Las Vegas Sun

April 24, 2024

Court tackles tenure case

A case before the Nevada Supreme Court is challenging whether UNLV has the right to base the tenure of professors on the opinions of their colleagues.

Both local and national associations of professors believe that if the university wins the Supreme Court appeal the decision would become a landmark that would have far-reaching negative effects on UNLV's reputation for academic freedom.

Lawyers arguing the case for UNLV do not dispute the claim that a department head, acting out of personal animus, manipulated the review system against one of her subordinates. But, in a rebuttal brief, university lawyers said dislike for someone is a permissible reason for denying tenure.

"To me, that is an appalling statement because it totally violates the concept of academic freedom and the traditional way in which departments operate," said Boyd Earl, former president of UNLV's Nevada Faculty Alliance.

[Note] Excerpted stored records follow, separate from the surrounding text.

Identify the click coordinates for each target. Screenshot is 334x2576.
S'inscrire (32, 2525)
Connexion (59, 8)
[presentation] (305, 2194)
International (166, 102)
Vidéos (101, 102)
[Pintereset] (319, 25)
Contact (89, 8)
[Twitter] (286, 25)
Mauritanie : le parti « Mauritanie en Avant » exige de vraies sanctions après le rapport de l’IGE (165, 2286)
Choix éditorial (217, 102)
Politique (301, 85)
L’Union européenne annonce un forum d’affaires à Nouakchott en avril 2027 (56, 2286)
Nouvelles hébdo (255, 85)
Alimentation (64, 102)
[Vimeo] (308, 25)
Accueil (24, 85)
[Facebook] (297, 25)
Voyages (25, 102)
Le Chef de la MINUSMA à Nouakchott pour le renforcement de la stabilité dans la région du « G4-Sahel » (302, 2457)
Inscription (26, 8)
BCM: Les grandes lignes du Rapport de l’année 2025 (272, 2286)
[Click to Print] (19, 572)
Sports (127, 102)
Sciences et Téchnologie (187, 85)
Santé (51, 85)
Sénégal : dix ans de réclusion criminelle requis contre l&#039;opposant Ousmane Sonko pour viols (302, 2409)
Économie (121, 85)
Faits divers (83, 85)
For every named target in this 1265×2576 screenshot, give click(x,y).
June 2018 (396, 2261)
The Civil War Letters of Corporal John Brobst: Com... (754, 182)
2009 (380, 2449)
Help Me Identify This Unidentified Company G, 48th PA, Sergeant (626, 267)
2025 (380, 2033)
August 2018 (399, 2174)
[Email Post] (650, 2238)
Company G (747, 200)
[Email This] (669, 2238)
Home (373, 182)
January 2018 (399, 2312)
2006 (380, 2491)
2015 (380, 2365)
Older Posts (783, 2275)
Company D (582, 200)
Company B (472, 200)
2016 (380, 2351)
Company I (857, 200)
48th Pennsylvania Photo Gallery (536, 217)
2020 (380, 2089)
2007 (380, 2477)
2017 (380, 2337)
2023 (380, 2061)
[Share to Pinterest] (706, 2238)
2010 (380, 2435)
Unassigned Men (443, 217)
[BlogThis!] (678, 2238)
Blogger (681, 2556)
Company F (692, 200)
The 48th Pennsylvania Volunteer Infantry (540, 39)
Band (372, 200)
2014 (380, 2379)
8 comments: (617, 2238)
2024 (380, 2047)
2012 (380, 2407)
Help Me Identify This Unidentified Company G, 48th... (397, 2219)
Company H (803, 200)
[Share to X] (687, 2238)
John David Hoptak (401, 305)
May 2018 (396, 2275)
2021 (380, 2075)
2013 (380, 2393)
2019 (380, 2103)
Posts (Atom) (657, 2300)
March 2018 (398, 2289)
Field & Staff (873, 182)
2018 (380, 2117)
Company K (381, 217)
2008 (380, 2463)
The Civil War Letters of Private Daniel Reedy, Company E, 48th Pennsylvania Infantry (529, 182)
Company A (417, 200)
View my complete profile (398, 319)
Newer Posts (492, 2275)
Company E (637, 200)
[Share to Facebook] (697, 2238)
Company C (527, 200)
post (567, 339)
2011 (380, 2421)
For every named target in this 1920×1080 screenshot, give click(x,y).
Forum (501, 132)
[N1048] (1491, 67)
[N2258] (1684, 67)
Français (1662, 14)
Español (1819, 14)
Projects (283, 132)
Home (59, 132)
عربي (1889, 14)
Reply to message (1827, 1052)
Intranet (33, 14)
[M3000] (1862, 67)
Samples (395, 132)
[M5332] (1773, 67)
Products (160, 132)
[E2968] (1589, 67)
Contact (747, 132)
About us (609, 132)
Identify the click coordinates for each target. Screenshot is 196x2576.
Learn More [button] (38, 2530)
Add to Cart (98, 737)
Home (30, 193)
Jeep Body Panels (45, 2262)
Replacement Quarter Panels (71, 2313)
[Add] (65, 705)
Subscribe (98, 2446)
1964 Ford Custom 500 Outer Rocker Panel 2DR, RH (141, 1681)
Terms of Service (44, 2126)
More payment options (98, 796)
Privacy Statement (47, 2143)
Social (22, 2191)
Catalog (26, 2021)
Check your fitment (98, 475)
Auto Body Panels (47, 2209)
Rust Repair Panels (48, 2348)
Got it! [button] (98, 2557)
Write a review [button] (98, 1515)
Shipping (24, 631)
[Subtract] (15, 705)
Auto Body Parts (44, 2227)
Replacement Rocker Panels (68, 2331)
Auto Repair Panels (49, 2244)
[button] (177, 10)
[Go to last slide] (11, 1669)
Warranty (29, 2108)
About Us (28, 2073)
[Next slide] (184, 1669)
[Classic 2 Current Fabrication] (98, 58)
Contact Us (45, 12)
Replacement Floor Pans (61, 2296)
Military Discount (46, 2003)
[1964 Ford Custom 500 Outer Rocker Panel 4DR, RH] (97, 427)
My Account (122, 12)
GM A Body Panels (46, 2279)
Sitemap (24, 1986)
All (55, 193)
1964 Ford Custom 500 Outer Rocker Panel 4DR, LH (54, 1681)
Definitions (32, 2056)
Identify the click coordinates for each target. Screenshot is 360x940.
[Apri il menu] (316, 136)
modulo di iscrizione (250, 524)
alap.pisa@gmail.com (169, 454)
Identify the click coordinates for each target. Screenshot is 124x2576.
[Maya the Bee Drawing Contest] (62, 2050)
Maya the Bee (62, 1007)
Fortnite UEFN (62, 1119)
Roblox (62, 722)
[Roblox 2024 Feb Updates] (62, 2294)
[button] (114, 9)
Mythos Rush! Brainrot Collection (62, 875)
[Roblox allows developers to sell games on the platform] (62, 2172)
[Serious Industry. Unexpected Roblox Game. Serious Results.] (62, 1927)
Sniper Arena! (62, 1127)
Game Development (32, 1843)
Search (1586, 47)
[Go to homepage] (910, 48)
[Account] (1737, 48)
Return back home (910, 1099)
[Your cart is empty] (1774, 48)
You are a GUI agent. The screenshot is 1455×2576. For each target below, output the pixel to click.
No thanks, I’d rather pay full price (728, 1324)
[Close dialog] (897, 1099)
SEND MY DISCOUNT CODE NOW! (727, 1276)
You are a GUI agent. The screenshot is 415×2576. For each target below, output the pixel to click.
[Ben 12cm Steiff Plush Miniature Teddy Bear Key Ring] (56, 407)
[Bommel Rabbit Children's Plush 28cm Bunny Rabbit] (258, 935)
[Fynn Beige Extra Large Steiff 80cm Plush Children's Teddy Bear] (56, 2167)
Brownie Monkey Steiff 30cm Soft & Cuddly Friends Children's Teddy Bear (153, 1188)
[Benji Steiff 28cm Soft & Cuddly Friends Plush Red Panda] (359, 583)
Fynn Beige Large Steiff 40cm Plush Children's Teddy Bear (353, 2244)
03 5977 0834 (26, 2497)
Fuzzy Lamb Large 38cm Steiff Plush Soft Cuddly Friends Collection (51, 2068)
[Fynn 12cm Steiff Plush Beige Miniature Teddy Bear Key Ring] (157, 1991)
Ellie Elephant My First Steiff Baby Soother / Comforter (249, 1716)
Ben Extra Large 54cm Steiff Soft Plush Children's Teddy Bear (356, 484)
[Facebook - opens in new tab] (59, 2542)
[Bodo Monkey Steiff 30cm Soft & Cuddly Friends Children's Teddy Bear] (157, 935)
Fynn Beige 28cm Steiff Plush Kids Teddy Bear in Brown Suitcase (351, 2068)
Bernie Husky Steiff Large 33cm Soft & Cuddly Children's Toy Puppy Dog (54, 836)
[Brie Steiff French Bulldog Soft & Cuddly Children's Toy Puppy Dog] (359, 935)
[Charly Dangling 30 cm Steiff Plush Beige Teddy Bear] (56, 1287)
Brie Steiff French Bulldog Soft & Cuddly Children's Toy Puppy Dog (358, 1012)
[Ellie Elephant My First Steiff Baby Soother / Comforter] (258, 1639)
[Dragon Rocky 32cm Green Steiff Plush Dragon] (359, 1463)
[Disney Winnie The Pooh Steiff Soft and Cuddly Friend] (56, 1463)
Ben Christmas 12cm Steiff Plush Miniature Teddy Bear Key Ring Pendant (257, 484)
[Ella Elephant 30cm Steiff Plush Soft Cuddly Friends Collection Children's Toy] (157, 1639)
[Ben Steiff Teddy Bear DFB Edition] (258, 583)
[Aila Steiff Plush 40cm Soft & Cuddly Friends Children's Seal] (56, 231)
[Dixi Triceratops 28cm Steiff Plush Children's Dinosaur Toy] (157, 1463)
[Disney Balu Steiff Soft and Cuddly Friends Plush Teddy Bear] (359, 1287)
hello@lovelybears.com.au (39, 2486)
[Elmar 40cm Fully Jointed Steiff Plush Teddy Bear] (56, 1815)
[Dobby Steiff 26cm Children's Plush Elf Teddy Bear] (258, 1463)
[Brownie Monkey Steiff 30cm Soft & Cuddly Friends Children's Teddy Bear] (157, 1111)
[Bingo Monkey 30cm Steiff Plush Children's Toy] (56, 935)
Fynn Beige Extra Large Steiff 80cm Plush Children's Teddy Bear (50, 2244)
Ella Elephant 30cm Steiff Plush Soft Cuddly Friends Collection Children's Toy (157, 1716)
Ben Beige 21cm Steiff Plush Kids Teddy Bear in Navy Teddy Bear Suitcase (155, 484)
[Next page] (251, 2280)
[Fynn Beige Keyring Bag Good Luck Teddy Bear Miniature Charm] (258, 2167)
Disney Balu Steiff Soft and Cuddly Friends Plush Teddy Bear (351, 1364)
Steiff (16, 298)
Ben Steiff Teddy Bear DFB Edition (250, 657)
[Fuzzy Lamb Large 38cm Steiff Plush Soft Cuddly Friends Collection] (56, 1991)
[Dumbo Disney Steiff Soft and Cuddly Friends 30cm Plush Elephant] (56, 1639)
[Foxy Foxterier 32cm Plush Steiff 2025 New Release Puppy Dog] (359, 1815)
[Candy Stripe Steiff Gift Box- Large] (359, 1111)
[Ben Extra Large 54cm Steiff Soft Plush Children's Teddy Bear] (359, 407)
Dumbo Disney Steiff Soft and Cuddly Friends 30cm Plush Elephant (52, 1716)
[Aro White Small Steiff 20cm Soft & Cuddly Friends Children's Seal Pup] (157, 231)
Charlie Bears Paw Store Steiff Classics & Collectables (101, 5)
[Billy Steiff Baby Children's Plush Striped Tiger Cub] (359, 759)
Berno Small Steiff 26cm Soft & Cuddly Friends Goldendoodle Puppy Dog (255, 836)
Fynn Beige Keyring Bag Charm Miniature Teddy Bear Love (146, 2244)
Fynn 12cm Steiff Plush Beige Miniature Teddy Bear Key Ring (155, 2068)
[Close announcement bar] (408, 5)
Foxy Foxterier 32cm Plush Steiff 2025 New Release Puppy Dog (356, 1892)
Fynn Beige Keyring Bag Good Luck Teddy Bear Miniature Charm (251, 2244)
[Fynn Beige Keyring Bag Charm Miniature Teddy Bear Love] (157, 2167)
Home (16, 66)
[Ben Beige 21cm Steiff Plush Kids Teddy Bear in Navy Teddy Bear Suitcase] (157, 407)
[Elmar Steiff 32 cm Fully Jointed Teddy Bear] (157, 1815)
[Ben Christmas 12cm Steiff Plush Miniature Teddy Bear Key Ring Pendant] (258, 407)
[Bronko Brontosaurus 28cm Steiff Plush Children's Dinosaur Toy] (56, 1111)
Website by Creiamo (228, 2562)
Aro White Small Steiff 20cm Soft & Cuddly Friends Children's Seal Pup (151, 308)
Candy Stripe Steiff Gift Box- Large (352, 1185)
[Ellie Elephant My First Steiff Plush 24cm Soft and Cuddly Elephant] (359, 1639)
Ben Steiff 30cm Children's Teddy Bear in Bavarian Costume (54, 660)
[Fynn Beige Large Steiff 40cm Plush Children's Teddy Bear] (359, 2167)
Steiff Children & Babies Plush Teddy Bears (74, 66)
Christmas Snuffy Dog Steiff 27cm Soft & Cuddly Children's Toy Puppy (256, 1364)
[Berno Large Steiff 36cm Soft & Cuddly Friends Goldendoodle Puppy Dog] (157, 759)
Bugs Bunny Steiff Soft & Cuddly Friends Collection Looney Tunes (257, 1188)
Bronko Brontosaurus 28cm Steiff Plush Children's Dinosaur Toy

Marcella McClure, a former assistant professor of biology, sued UNLV in May 2000 for breach of contract after she was denied tenure. McClure contends that her department head and supervisor, professor Penny Amy, manipulated the tenure review process because Amy judged McClure using a separate set of rules.

Amy added collegiality -- how a professor interacts with her colleagues -- as a requirement regarding McClure's bid for tenure.

A lower court ruled against McClure, and if the Supreme Court upholds the ruling it will give the state's higher learning institutions more power in the way they grant tenure.

"I think this could be a landmark case," Earl said. "If the university's position is upheld in this case, that will mean that any new faculty coming here will face the fact that any tenure will be up for the roll of the dice. Because, if any administrator happens not to like them, they can get rid of them."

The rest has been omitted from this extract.